To estimate the prevalence rates for HA and HSP in eastern Quebec and to evaluate the frequency distribution of mutations associated with these disorders.

Regional epidemiological data on hereditary cerebellar ataxia (HA) and hereditary spastic paraplegia (HSP) are scarce.

We conducted an epidemiological study of patients who met clinical criteria for the diagnosis of and HSP in the east of the province of Quebec between January 2007 and July 2019. 238 HA patients and 112 HSP patients were examined by the same team of neurologists, using homogeneous inclusion criteria. The primary outcome was the prevalence per 100 000 persons with 95% confidence interval (CI) by subtype for eastern Quebec. The secondary outcome was the frequency of mutation assessed by targeted Next-generation Sequencing (NGS) approach. Minimum carrier frequency for identified variants was calculated based on allele frequency values and the Hardy-Weinberg (HW) equation.

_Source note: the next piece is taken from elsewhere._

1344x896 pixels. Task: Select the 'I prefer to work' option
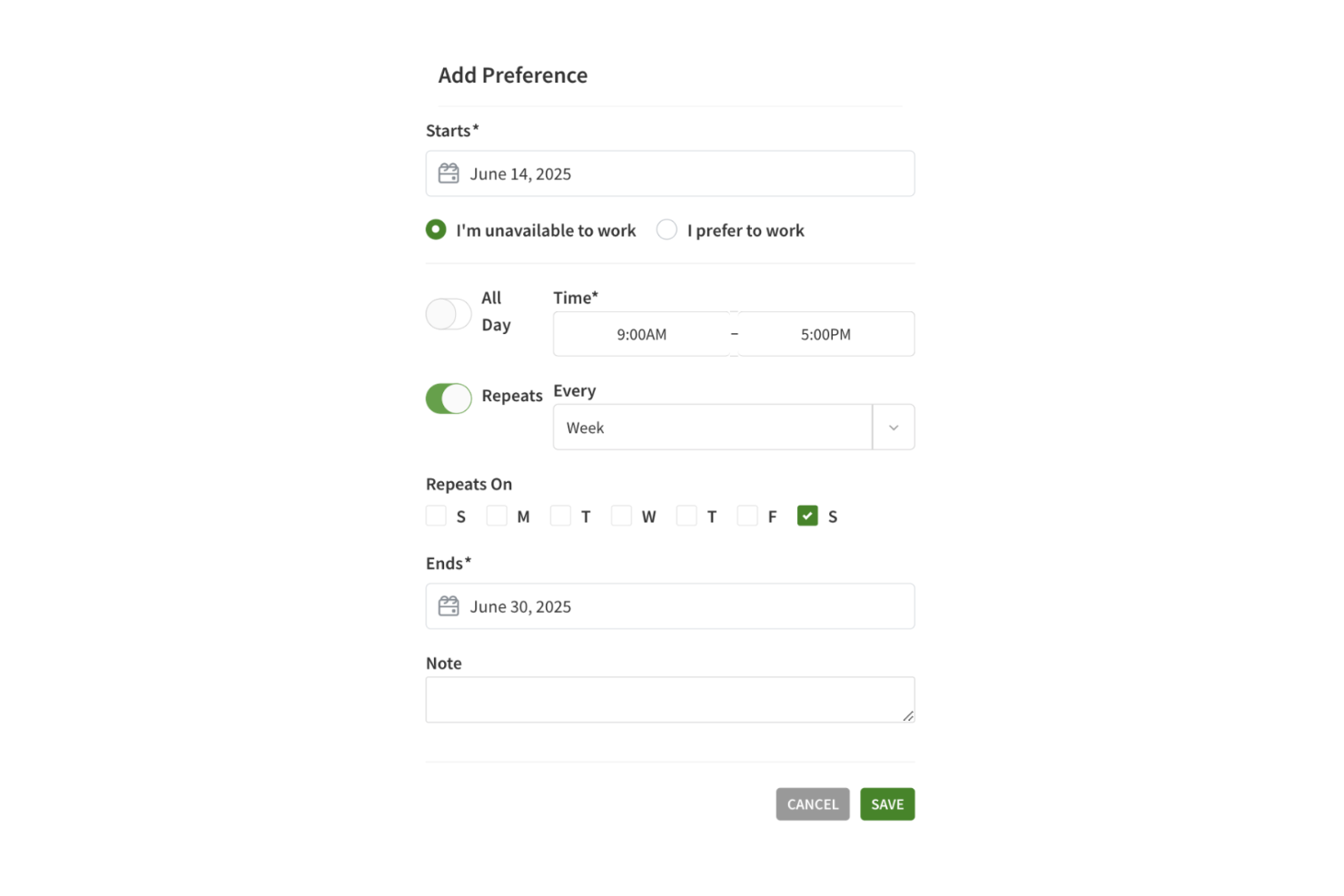[x=667, y=230]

HA prevalence in the region was estimated at 6.28/100 000 [95% CI; 6.18-6.38]: 3.73/100 000 for autosomal-dominant and 2.49/100 000 for autosomal recessive. HSP prevalence was 3.98/100 000 [95% CI; 3.85-4.11]: 1.97/100 000 for autosomal dominant-hereditary spastic paraplegia and 2/100 000 for autosomal recessive-hereditary spastic paraplegia. Autosomal recessive cerebellar ataxia type 1 (ARCA1; 2.67/100 000) and autosomal dominant spastic paraplegia SPG4 (1.18/100 000) were the most prevalent form in eastern Quebec. 52.4% of patients had a confirmed genetic diagnosis. Mutations were identified in 23 different genes and molecular alterations in 6 trinucleotides repeats expansion; the most common mutation were c.15705-12A>G in SYNE1 gene (minimum carrier frequency 1/134) and c.1529 C>T (1/200) in SPG7 gene.

We described for the first time the minimum prevalence of genetically defined HA and HSP in eastern Quebec although somes figures may be an underestimate of the true prevalence. The data provide a framework for international comparison and service planning.